* [Task to complete] Reproduce only the records between the lines holding "Where should I click to: Open" and "point(125,125)", inclusive, swapping "Instruction" for "Directive" and leaving everything else unchanged.
__________________________________________________
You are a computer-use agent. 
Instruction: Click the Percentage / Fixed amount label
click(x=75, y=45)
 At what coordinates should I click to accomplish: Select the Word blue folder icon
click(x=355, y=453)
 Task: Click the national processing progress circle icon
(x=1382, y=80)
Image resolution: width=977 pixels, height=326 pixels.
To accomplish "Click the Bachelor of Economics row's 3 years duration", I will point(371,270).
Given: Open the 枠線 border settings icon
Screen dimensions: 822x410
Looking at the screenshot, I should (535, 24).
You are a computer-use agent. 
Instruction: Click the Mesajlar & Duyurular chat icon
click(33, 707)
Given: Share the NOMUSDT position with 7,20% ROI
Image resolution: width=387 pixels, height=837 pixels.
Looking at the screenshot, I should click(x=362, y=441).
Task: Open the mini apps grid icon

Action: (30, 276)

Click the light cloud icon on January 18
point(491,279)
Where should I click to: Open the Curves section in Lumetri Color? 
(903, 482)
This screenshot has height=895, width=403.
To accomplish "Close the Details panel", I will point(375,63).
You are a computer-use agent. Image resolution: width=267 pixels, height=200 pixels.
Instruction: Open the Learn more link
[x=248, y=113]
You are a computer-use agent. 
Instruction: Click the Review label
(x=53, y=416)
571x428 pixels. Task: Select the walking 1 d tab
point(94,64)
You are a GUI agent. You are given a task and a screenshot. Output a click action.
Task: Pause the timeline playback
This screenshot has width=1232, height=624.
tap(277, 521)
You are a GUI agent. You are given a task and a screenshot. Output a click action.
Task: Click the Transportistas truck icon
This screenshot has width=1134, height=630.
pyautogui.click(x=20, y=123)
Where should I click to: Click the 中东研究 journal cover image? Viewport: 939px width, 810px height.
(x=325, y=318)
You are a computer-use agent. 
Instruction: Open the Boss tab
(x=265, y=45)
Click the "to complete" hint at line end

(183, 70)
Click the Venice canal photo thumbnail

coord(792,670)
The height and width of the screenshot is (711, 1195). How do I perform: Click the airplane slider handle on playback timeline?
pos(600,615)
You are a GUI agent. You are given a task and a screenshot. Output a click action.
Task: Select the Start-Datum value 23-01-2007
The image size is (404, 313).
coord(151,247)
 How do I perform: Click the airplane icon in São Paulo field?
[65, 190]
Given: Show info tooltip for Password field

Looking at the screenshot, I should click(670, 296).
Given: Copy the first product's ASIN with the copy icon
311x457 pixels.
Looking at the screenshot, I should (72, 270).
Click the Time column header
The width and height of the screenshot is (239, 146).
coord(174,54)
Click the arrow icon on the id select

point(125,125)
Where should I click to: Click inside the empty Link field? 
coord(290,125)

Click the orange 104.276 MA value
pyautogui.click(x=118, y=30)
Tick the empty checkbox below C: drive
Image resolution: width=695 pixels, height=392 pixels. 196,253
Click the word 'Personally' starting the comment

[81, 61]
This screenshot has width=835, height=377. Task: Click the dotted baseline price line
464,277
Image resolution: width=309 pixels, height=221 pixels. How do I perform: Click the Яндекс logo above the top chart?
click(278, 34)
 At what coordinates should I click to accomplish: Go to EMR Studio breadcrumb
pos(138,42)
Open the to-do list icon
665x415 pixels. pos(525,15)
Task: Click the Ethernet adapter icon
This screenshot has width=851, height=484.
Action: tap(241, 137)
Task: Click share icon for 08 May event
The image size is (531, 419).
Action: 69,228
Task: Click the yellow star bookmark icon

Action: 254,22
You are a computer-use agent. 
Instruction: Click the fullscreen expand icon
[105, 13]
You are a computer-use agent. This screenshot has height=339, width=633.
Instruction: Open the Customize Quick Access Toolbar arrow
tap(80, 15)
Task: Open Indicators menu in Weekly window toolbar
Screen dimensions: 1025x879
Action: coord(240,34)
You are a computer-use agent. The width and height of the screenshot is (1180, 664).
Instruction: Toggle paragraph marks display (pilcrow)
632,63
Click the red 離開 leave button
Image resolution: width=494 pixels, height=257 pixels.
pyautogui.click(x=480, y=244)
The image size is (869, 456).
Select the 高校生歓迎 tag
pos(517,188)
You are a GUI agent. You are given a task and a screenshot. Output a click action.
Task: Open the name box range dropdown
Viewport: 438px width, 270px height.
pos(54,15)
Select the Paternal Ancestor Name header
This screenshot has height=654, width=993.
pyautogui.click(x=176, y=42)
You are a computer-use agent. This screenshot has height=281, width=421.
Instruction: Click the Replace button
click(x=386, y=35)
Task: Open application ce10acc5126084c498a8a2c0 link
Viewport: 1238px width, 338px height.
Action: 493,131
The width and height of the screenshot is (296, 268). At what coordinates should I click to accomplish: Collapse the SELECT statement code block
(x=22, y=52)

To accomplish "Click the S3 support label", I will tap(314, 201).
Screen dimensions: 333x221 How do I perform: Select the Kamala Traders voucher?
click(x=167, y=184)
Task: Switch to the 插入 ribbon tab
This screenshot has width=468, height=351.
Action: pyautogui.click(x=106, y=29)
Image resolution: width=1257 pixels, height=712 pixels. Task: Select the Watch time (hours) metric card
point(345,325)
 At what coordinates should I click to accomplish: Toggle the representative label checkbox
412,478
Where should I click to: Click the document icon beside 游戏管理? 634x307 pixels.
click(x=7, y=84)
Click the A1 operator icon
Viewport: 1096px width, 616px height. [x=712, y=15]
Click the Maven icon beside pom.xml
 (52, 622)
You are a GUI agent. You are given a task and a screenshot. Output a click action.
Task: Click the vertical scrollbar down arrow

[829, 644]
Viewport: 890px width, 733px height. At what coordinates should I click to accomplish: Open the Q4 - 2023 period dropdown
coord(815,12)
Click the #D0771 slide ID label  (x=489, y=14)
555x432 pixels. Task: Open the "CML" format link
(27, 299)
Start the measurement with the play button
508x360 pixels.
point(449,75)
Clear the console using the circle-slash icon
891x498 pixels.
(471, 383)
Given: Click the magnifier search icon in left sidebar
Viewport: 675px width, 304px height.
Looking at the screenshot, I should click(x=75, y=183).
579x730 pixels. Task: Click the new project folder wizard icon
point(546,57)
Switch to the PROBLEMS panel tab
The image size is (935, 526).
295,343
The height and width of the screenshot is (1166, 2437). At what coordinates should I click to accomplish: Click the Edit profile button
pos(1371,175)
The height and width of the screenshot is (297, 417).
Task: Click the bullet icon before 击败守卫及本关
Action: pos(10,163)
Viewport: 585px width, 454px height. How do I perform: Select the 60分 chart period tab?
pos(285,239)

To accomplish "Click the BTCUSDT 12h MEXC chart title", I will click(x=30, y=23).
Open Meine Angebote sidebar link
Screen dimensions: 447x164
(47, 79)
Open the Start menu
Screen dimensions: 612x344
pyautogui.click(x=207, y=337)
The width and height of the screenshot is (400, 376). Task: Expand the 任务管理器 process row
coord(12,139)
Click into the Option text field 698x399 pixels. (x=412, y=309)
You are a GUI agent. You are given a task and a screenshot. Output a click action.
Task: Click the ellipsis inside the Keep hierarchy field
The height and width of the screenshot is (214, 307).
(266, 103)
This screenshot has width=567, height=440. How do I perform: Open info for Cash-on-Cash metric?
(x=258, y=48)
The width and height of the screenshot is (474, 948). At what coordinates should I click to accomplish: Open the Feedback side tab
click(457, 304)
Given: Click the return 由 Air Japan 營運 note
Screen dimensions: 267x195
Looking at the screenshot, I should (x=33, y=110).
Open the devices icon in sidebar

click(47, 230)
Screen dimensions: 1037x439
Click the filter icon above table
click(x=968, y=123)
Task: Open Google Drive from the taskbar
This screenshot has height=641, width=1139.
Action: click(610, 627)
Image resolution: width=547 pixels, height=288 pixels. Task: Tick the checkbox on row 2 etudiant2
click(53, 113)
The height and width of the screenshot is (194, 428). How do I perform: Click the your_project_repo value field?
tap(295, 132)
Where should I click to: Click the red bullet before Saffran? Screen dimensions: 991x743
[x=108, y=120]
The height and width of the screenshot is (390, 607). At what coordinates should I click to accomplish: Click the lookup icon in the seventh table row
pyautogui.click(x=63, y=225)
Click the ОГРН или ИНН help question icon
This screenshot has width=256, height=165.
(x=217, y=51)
__________________________________________________
* [Solution below]
Where should I click to: Open the Curves section in Lumetri Color? 
(903, 482)
This screenshot has height=895, width=403.
To accomplish "Close the Details panel", I will point(375,63).
You are a computer-use agent. Image resolution: width=267 pixels, height=200 pixels.
Directive: Open the Learn more link
[x=248, y=113]
You are a computer-use agent. 
Directive: Click the Review label
(x=53, y=416)
571x428 pixels. Task: Select the walking 1 d tab
point(94,64)
You are a GUI agent. You are given a task and a screenshot. Output a click action.
Task: Pause the timeline playback
This screenshot has width=1232, height=624.
tap(277, 521)
You are a GUI agent. You are given a task and a screenshot. Output a click action.
Task: Click the Transportistas truck icon
This screenshot has width=1134, height=630.
pyautogui.click(x=20, y=123)
Where should I click to: Click the 中东研究 journal cover image? Viewport: 939px width, 810px height.
(x=325, y=318)
You are a computer-use agent. 
Directive: Open the Boss tab
(x=265, y=45)
Click the "to complete" hint at line end

(183, 70)
Click the Venice canal photo thumbnail

coord(792,670)
The height and width of the screenshot is (711, 1195). How do I perform: Click the airplane slider handle on playback timeline?
pos(600,615)
You are a GUI agent. You are given a task and a screenshot. Output a click action.
Task: Select the Start-Datum value 23-01-2007
The image size is (404, 313).
coord(151,247)
 How do I perform: Click the airplane icon in São Paulo field?
[65, 190]
Given: Show info tooltip for Password field

Looking at the screenshot, I should click(670, 296).
Given: Copy the first product's ASIN with the copy icon
311x457 pixels.
Looking at the screenshot, I should (72, 270).
Click the Time column header
The width and height of the screenshot is (239, 146).
coord(174,54)
Click the arrow icon on the id select

point(125,125)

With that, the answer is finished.